The Dynasty was real. This was the New Platoon Order.
Eventually the question didn’t mean anything anymore. The question had to be altered. Can anyone beat Kentucky? Not hardly. Will anyone ever beat Kentucky again?
I see you are finally beginning to understand.
***
It was about Year 10 – the Year of the Wildcat, it was always the Year of the Wildcat – when it happened. It was now possible to know before a child was born which star ranking that child would be assessed. Leaders throughout the nation took the news with surprising aplomb. Not only did star rankings matter, they formed a caste system. You were your number. You wore your number with pride and dignity.
While everyone else fell all over themselves to establish a system capable of bringing in the right personnel to keep each respective program alive, Kentucky turned to science. The appropriate research was done at the College of Medicine on a project code named RUPP. After months in the lab they had a breakthrough: there wasn’t just a 0-5 star ranking the way we had always believed it to be. There was a sixth star.

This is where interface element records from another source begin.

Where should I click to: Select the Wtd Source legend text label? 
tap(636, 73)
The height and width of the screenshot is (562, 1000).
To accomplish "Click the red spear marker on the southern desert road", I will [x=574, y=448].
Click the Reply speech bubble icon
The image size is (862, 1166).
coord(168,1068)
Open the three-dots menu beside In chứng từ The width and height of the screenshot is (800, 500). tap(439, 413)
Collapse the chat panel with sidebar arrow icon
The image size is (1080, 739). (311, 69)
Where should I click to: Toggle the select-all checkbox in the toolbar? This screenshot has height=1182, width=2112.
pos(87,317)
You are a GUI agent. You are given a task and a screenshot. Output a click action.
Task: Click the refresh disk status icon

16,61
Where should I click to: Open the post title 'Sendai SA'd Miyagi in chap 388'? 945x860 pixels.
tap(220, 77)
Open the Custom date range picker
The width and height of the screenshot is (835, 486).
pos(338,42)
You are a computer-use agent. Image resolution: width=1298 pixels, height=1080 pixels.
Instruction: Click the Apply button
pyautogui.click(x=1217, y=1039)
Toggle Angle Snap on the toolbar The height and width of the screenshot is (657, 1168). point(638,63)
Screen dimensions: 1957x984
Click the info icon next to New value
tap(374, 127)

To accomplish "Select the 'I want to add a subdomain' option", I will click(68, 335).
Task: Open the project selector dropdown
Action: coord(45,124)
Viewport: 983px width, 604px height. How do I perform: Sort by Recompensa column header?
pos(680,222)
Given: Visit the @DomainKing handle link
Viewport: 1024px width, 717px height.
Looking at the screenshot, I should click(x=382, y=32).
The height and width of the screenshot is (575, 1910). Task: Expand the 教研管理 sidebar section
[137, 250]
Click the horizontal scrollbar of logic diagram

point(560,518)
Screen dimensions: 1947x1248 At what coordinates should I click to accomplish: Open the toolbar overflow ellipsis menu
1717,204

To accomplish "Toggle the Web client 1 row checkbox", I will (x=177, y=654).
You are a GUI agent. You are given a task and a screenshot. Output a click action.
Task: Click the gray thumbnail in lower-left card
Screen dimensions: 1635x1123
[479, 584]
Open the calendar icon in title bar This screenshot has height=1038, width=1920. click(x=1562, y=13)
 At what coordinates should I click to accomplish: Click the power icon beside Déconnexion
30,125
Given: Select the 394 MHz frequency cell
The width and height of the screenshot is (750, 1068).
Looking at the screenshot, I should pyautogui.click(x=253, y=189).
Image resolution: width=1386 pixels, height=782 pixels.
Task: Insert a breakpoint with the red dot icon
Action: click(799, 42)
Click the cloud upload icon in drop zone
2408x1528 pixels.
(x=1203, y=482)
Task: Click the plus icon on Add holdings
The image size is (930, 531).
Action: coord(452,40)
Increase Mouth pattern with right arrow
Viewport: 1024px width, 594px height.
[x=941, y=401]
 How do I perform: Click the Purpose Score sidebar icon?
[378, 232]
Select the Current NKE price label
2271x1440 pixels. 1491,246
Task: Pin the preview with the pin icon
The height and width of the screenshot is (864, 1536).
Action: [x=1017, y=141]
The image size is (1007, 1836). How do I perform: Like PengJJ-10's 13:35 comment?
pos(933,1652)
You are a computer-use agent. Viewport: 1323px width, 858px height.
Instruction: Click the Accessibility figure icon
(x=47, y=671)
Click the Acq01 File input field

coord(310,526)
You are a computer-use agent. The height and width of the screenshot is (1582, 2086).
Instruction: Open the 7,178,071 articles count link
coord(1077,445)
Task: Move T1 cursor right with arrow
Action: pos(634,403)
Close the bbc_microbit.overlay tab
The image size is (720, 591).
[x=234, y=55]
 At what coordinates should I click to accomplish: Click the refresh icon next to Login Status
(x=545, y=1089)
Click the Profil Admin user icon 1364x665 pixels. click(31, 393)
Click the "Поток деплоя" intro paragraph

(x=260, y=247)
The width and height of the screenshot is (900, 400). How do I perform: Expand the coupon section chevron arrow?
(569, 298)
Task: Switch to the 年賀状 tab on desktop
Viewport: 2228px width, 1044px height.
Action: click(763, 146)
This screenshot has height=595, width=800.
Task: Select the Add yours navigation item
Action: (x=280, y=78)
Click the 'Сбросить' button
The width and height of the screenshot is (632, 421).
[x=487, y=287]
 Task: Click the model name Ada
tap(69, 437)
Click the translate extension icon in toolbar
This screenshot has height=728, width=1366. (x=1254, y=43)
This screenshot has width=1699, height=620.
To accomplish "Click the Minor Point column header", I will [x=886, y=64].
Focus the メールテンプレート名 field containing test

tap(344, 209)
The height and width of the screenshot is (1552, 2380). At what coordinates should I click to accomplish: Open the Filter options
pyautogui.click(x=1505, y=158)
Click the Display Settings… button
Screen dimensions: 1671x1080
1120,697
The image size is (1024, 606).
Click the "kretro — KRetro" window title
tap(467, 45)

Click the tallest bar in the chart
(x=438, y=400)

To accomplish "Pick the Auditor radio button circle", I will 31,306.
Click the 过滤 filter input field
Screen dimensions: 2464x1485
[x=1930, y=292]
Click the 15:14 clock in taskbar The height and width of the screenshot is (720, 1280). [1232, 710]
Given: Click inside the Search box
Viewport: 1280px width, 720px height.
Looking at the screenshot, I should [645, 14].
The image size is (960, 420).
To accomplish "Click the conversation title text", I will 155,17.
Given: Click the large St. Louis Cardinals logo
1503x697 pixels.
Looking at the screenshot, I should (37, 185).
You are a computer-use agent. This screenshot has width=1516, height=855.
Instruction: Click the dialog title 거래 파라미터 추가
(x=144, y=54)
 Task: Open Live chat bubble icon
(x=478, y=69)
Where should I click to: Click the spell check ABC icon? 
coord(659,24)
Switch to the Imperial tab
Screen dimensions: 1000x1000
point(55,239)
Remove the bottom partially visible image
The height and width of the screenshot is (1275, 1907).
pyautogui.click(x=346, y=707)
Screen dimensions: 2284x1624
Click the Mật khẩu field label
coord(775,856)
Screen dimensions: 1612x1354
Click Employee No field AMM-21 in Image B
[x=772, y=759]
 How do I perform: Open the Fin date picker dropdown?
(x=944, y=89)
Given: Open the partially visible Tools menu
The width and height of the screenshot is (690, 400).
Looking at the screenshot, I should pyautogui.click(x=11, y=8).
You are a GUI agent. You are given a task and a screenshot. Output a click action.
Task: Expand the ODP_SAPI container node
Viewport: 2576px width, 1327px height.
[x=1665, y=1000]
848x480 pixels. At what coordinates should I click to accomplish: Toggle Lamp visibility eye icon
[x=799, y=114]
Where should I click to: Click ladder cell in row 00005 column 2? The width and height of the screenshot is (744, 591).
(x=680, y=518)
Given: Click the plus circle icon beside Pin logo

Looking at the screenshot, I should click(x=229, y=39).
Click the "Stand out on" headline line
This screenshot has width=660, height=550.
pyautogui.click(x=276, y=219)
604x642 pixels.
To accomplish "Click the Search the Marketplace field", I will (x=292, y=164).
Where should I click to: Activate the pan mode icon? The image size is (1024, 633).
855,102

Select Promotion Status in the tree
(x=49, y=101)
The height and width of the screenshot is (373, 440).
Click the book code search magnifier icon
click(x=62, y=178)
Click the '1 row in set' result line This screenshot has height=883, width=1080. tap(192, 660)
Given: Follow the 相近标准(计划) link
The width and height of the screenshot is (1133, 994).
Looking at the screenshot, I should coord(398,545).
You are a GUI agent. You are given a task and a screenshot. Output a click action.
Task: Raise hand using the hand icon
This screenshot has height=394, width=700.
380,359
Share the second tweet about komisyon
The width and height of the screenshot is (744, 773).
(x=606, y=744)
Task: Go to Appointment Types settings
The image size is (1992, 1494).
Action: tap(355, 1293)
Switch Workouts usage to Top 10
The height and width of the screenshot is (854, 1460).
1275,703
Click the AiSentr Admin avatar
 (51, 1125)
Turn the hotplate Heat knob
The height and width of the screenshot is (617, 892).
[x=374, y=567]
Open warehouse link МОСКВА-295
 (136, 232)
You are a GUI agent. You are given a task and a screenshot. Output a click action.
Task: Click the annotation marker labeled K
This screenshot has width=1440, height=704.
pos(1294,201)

The Coach was the only one with the knowledge of the sixth star, and now that he could identify those worthy of being given the mark of the Blue in the womb, he focused all his energy on those individuals while the others fought over the same crop of five-stars.
The results were astounding. There were close calls in the past. The Tip-In of 2018. 2021: The Overtime. 2022: Step Up 2 The OTs. The Time That Guy Missed Two Free Throws AKA Come On Arkansas Are You Serious Right Now. The list goes on and on.
But once a team could be assembled that had a star level previously undetected amongst the genome, it was game over. There were no more close calls.
If Kentucky wasn’t going to lose before, it sure as heck wasn’t about to give up its hold on the college basketball world after this.
At least not until Andy Toole had his say.
***
Toole had toppled The Coach long in the past at Robert Morris, and when it was clear that the Wildcats were becoming too powerful for their own good, Toole was summoned for the cause. Deep inside the YUM! Center a coalition had been formed to deal with the situation.
The worry wasn’t for basketball’s sake. The worry was instead that this group of six-stars were simply too fast, too long and too good at jumping to be merely basketball players. It wouldn’t just be platoons, it could be entire battalions of humans who were the best of the best. In the wrong hands with the wrong self-interests, these Wildcats could pose a threat to the very harmony of society.
A plan was forged, and in retrospect it was the only appropriate answer. Regular humans were never going to be able to beat genetically gifted humans. To beat Kentucky, we needed something inhuman.
We needed robots.
The coalition hired the best of the best remaining five-star minds to work on project Basketball Fever. The world’s more forward authority on artificial intelligence, Dr. Spike Jonze, was brought on to make sure the robots could think on their feet and gain the appropriate level of on-court awareness to do battle with the Wildcats. Plays were designed with the Laws of Robotics in mind. The bodies were formed with the lightest and most durable alloys known to man.
The first tests were run in the YUM! Center on July 18, 2053. A group of former All-Stars played Basketball Fever in a first-to-11 game with the hopes of running it back at least three or four more times after that. Basketball Fever won 11-0. The All-Stars were so deflated they left without saying a word.
That’s when Toole knew he was onto something. More tests were run. More games played, and the robots kept getting better. This thing had a chance. We had to at least try.
Can anybody beat Kentucky? Nobody can, at least no human body, that is. But human bodies can find the answer. Stars be damned, the robots are our only hope.